# what do i do?



## mispookie1 (Mar 18, 2008)

ok i have been nervous about talkin to u all about this, but need help on this.. i have been married 4 yrs and with my hubby 5 yrs, and within the last week a man that was very important to me and is still very important to me has come into my life, found each other again through a myspace thing and we hadn't talked in 8 yrs. and my marriage sorta is so so right now as it is and there are all these feelings like i shouldn't be feeling for this man, so i guess i just want your opinion on if this is just a thing that is gonna pass or what, i mean crazy teenager,butterfly's in my tummy when i talk to him on the puter, i am not talkin to him on the phone or anything and i am almost 30 help ladies and gents. am i just being a bad wife..lol please don't judge.. this has never happened before


----------



## draconis (Oct 3, 2007)

An Emotional affair is still cheating.

draconis


----------



## Amplexor (Feb 13, 2008)

You are heading for an emotional affair and it will hurt your marriage.
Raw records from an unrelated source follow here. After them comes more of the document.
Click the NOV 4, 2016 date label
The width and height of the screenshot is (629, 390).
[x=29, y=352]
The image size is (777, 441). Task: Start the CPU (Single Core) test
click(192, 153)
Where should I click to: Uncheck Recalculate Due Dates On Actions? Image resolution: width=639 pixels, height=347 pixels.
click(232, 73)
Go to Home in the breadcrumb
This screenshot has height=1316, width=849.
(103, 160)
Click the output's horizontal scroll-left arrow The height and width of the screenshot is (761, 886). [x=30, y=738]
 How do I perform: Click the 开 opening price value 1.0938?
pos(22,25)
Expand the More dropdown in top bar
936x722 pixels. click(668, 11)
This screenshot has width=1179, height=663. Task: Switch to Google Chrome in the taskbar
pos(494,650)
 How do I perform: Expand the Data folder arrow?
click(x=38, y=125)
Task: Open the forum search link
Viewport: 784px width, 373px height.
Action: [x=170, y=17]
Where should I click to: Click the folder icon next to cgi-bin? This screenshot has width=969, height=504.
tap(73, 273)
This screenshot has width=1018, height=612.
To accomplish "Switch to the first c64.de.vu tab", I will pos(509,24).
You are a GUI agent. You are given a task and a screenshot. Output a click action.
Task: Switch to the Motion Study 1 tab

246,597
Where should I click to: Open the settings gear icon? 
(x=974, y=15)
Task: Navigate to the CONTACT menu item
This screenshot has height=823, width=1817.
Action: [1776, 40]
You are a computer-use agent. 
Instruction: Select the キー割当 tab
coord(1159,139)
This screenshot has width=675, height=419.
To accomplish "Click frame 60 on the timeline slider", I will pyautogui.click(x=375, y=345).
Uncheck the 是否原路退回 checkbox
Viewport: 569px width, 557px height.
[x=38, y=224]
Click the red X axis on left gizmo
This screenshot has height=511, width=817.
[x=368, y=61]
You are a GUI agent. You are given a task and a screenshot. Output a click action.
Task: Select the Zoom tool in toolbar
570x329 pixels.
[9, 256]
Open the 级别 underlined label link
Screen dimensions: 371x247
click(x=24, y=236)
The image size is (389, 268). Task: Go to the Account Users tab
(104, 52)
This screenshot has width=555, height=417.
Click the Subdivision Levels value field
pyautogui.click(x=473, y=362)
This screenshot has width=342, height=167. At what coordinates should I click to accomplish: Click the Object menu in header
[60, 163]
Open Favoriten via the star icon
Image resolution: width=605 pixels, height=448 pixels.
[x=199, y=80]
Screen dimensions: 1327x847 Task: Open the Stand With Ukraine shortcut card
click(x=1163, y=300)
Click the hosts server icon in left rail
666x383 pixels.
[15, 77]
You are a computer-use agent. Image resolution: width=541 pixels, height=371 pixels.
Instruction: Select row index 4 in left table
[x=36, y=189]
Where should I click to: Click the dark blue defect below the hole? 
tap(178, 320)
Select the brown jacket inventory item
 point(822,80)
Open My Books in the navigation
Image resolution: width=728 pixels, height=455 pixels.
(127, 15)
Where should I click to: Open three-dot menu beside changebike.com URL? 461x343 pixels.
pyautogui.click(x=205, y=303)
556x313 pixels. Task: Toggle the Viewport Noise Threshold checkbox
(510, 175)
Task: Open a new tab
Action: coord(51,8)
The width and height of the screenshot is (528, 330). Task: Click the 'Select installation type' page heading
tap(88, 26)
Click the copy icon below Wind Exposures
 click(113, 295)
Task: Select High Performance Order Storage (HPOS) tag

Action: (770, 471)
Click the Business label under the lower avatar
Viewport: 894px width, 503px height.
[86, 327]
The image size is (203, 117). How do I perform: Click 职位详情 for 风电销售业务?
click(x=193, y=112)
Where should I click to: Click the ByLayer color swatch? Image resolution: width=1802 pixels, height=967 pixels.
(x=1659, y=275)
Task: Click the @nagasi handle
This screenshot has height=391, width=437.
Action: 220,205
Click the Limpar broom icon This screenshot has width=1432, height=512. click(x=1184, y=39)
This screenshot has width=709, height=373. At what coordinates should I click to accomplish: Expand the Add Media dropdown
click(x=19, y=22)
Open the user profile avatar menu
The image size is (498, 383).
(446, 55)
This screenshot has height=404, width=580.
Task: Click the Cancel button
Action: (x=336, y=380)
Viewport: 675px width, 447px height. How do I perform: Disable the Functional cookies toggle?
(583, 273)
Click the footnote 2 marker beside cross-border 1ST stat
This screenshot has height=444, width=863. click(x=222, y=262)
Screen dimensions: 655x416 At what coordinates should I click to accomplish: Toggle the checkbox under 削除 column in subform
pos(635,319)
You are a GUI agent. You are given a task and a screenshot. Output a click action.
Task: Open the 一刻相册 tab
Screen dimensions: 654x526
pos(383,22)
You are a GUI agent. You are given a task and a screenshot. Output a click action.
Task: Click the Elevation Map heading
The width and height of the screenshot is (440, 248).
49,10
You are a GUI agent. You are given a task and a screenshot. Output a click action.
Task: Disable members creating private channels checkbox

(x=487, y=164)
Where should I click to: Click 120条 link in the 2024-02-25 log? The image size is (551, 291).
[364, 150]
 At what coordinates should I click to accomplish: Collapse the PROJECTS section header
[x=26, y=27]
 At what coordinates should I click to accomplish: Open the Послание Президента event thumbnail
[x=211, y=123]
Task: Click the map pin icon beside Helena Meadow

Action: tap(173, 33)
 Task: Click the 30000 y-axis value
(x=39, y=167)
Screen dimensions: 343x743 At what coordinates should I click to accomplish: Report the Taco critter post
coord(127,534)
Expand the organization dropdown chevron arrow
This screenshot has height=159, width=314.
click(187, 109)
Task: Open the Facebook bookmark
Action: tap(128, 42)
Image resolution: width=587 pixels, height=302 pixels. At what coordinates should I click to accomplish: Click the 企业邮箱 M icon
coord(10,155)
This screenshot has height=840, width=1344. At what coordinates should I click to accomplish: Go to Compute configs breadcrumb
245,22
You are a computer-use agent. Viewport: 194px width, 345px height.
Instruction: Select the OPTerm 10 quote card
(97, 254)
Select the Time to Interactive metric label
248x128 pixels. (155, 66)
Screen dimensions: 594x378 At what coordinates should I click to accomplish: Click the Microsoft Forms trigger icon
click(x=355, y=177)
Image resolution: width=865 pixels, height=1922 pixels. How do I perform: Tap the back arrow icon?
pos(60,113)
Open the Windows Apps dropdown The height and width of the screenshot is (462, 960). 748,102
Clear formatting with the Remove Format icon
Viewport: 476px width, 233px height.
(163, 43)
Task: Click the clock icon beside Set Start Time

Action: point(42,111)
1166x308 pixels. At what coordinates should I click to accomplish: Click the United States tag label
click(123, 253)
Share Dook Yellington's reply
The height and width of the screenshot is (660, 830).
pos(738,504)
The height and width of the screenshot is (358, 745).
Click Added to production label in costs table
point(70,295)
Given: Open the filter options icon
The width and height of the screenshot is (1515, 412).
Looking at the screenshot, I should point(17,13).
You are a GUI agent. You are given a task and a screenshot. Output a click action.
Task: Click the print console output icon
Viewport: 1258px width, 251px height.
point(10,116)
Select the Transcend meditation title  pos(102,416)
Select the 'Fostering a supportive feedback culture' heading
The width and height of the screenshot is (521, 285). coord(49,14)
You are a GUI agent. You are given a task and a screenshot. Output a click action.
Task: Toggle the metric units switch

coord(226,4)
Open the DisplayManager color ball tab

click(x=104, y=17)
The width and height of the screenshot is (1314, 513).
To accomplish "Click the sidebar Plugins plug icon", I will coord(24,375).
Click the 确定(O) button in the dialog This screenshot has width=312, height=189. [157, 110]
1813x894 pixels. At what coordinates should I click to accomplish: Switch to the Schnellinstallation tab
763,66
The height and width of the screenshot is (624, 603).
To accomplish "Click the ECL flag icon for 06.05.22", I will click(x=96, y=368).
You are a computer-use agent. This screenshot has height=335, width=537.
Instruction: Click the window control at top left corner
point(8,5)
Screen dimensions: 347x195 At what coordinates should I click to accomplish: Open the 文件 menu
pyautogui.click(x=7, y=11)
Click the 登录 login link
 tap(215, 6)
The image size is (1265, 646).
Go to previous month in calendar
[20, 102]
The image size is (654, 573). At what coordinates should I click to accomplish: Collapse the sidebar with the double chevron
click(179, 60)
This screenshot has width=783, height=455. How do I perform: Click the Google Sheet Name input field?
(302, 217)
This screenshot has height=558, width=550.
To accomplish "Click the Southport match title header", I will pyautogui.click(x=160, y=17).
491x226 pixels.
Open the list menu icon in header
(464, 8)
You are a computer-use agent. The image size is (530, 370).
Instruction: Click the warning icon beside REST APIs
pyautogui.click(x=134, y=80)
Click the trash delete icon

End the relationship with this man. Let him know that he is a liability to your marriage and your family. Nothing good can come from this as far as your family is concerned. End it before it’s too late. If there are other problems in your marriage, sex from your other post, focus on those issues. You are playing with fire.


----------



## Andrea (Sep 11, 2007)

:iagree: w/drac and Am


----------



## Immortalone (Mar 5, 2008)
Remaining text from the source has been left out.